**Quoted text**
start
Customize Project Templates

Projects are based on a Project Template which provides configuration settings and/or content targeted to some specific needs or requirements. Each Polarion product comes with one or more Project Templates from which administrators and users can instantiate new projects. You can create additional templates using Polarion's templates as a starting point. This topic provides necessary background information and explains the process of creating a custom Project Template.

Tip:

You can find more Project Templates on the Polarion ALM extensions portal at http://extensions.polarion.com. You can create customized Project Templates based on these as well.

Why create Project Templates?

Like other kinds of templates you are familiar with, Project Templates save significant time when creating projects that are fundamentally the same or very similar. A template makes sense whenever it is beneficial to have some predefined configurations and/or content that can be reused for multiple new projects. For example, you might create a Project Template to be used for all new projects created for a specific team in which all project users and user roles are already defined in the template. Or you might create projects that already contain base requirements provided by the Project Template.

What's in a Project Template?

A Project Template can contain any project-scope settings and content that a project can contain. Here are some common things it can make sense to include:

  • Project repository structure — trunk/branches/tags for example.

  • Project-scope configuration — custom fields, categories, enumerations — especially Work Item types and workflows, notifications scheme, default Documents and Pages, and even project user roles if specific users should be assigned the same roles in all instantiated projects.

  • Any general resources or their templates — additional empty folders, outlines and/or structures of Documents or Pages. It is also possible to include Work Items in a Project Template, but that requires some special configuration to prevent conflicting IDs, because a template may be used to create multiple projects. See Replace Work Item Prefix, later in this topic.
end
**Provided data**
start
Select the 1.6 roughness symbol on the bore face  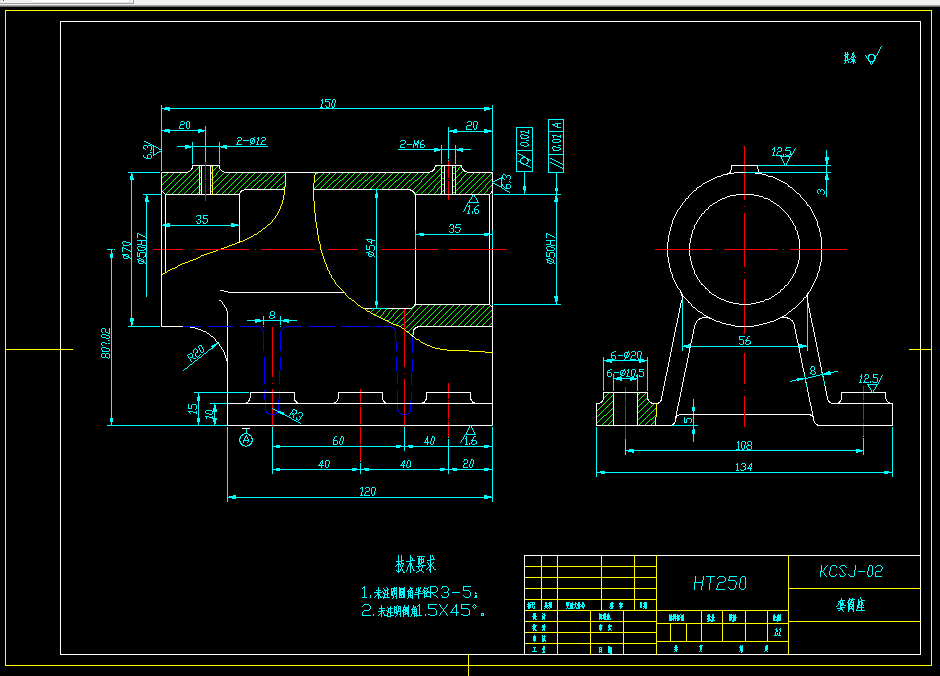[471, 202]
end
**Problem details**
Write out the stretch of the Project Templates text from "Why create Project" through "trunk/branches/tags for example.", copying it word for word.

**Full response**
Why create Project Templates?

Like other kinds of templates you are familiar with, Project Templates save significant time when creating projects that are fundamentally the same or very similar. A template makes sense whenever it is beneficial to have some predefined configurations and/or content that can be reused for multiple new projects. For example, you might create a Project Template to be used for all new projects created for a specific team in which all project users and user roles are already defined in the template. Or you might create projects that already contain base requirements provided by the Project Template.

What's in a Project Template?

A Project Template can contain any project-scope settings and content that a project can contain. Here are some common things it can make sense to include:

  • Project repository structure — trunk/branches/tags for example.